• About this task
The answer must consist of the records, repeated exactly.

• Records provided
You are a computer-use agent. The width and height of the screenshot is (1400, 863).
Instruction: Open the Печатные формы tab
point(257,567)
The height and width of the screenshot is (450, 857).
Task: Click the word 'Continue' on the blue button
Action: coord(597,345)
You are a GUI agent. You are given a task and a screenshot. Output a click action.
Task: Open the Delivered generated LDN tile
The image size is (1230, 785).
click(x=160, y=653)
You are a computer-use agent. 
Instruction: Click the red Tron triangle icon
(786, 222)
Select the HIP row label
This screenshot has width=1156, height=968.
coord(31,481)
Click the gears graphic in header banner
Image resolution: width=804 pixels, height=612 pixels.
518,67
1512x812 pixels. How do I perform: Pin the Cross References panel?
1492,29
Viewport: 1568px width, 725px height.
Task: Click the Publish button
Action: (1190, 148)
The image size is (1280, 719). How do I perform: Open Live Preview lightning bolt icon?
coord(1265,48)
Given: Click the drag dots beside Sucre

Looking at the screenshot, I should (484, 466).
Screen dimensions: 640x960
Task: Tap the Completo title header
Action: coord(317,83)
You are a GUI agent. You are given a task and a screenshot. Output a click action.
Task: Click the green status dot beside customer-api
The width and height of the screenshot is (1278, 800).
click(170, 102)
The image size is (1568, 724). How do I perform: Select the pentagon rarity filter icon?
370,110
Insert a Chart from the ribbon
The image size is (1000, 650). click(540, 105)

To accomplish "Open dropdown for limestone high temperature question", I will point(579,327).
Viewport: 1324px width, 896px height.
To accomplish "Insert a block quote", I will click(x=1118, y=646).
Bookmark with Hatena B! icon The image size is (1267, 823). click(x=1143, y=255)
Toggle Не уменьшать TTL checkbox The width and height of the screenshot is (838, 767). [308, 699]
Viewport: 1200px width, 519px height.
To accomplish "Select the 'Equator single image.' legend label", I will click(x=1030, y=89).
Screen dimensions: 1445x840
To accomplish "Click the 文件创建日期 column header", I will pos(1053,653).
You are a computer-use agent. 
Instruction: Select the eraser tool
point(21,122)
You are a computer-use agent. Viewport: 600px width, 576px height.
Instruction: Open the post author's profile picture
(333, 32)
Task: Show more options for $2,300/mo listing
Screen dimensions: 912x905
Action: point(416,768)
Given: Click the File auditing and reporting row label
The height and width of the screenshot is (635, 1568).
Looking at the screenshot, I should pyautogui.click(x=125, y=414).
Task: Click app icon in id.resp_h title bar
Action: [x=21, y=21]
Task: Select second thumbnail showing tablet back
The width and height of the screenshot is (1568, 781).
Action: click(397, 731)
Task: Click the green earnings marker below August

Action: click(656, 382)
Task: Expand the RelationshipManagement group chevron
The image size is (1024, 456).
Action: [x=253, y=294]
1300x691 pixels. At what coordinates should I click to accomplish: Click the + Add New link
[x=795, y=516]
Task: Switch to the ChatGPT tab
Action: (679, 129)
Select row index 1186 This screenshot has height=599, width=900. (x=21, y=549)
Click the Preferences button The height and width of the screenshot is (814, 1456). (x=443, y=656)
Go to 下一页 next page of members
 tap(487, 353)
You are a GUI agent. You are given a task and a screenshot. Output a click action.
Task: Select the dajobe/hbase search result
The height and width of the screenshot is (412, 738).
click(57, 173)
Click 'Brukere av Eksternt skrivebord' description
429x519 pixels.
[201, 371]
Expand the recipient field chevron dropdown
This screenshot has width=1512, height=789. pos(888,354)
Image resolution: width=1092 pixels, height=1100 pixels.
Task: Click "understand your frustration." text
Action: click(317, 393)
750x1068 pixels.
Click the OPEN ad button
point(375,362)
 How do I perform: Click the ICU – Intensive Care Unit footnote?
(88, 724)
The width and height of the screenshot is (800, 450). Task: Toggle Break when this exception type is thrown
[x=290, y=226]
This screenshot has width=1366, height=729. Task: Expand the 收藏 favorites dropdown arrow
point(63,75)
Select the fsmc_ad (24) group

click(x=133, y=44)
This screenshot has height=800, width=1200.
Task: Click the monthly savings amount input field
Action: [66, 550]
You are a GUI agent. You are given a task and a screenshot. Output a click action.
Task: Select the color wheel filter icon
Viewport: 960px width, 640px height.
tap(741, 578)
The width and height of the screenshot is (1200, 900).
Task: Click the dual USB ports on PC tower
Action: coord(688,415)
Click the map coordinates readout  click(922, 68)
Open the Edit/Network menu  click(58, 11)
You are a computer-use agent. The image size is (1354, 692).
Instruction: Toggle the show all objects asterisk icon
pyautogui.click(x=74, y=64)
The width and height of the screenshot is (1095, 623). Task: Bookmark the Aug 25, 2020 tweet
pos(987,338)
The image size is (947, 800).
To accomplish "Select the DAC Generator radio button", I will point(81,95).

• Response area
You are a computer-use agent. The width and height of the screenshot is (1400, 863).
Instruction: Open the Печатные формы tab
point(257,567)
The height and width of the screenshot is (450, 857).
Task: Click the word 'Continue' on the blue button
Action: coord(597,345)
You are a GUI agent. You are given a task and a screenshot. Output a click action.
Task: Open the Delivered generated LDN tile
The image size is (1230, 785).
click(x=160, y=653)
You are a computer-use agent. 
Instruction: Click the red Tron triangle icon
(786, 222)
Select the HIP row label
This screenshot has width=1156, height=968.
coord(31,481)
Click the gears graphic in header banner
Image resolution: width=804 pixels, height=612 pixels.
518,67
1512x812 pixels. How do I perform: Pin the Cross References panel?
1492,29
Viewport: 1568px width, 725px height.
Task: Click the Publish button
Action: (1190, 148)
The image size is (1280, 719). How do I perform: Open Live Preview lightning bolt icon?
coord(1265,48)
Given: Click the drag dots beside Sucre

Looking at the screenshot, I should (484, 466).
Screen dimensions: 640x960
Task: Tap the Completo title header
Action: coord(317,83)
You are a GUI agent. You are given a task and a screenshot. Output a click action.
Task: Click the green status dot beside customer-api
The width and height of the screenshot is (1278, 800).
click(170, 102)
The image size is (1568, 724). How do I perform: Select the pentagon rarity filter icon?
370,110
Insert a Chart from the ribbon
The image size is (1000, 650). click(540, 105)

To accomplish "Open dropdown for limestone high temperature question", I will point(579,327).
Viewport: 1324px width, 896px height.
To accomplish "Insert a block quote", I will click(x=1118, y=646).
Bookmark with Hatena B! icon The image size is (1267, 823). click(x=1143, y=255)
Toggle Не уменьшать TTL checkbox The width and height of the screenshot is (838, 767). [308, 699]
Viewport: 1200px width, 519px height.
To accomplish "Select the 'Equator single image.' legend label", I will click(x=1030, y=89).
Screen dimensions: 1445x840
To accomplish "Click the 文件创建日期 column header", I will pos(1053,653).
You are a computer-use agent. 
Instruction: Select the eraser tool
point(21,122)
You are a computer-use agent. Viewport: 600px width, 576px height.
Instruction: Open the post author's profile picture
(333, 32)
Task: Show more options for $2,300/mo listing
Screen dimensions: 912x905
Action: point(416,768)
Given: Click the File auditing and reporting row label
The height and width of the screenshot is (635, 1568).
Looking at the screenshot, I should pyautogui.click(x=125, y=414).
Task: Click app icon in id.resp_h title bar
Action: [x=21, y=21]
Task: Select second thumbnail showing tablet back
The width and height of the screenshot is (1568, 781).
Action: click(397, 731)
Task: Click the green earnings marker below August

Action: click(656, 382)
Task: Expand the RelationshipManagement group chevron
The image size is (1024, 456).
Action: [x=253, y=294]
1300x691 pixels. At what coordinates should I click to accomplish: Click the + Add New link
[x=795, y=516]
Task: Switch to the ChatGPT tab
Action: (679, 129)
Select row index 1186 This screenshot has height=599, width=900. (x=21, y=549)
Click the Preferences button The height and width of the screenshot is (814, 1456). (x=443, y=656)
Go to 下一页 next page of members
 tap(487, 353)
You are a GUI agent. You are given a task and a screenshot. Output a click action.
Task: Select the dajobe/hbase search result
The height and width of the screenshot is (412, 738).
click(57, 173)
Click 'Brukere av Eksternt skrivebord' description
429x519 pixels.
[201, 371]
Expand the recipient field chevron dropdown
This screenshot has width=1512, height=789. pos(888,354)
Image resolution: width=1092 pixels, height=1100 pixels.
Task: Click "understand your frustration." text
Action: click(317, 393)
750x1068 pixels.
Click the OPEN ad button
point(375,362)
 How do I perform: Click the ICU – Intensive Care Unit footnote?
(88, 724)
The width and height of the screenshot is (800, 450). Task: Toggle Break when this exception type is thrown
[x=290, y=226]
This screenshot has width=1366, height=729. Task: Expand the 收藏 favorites dropdown arrow
point(63,75)
Select the fsmc_ad (24) group

click(x=133, y=44)
This screenshot has height=800, width=1200.
Task: Click the monthly savings amount input field
Action: [66, 550]
You are a GUI agent. You are given a task and a screenshot. Output a click action.
Task: Select the color wheel filter icon
Viewport: 960px width, 640px height.
tap(741, 578)
The width and height of the screenshot is (1200, 900).
Task: Click the dual USB ports on PC tower
Action: coord(688,415)
Click the map coordinates readout  click(922, 68)
Open the Edit/Network menu  click(58, 11)
You are a computer-use agent. The image size is (1354, 692).
Instruction: Toggle the show all objects asterisk icon
pyautogui.click(x=74, y=64)
The width and height of the screenshot is (1095, 623). Task: Bookmark the Aug 25, 2020 tweet
pos(987,338)
The image size is (947, 800).
To accomplish "Select the DAC Generator radio button", I will point(81,95).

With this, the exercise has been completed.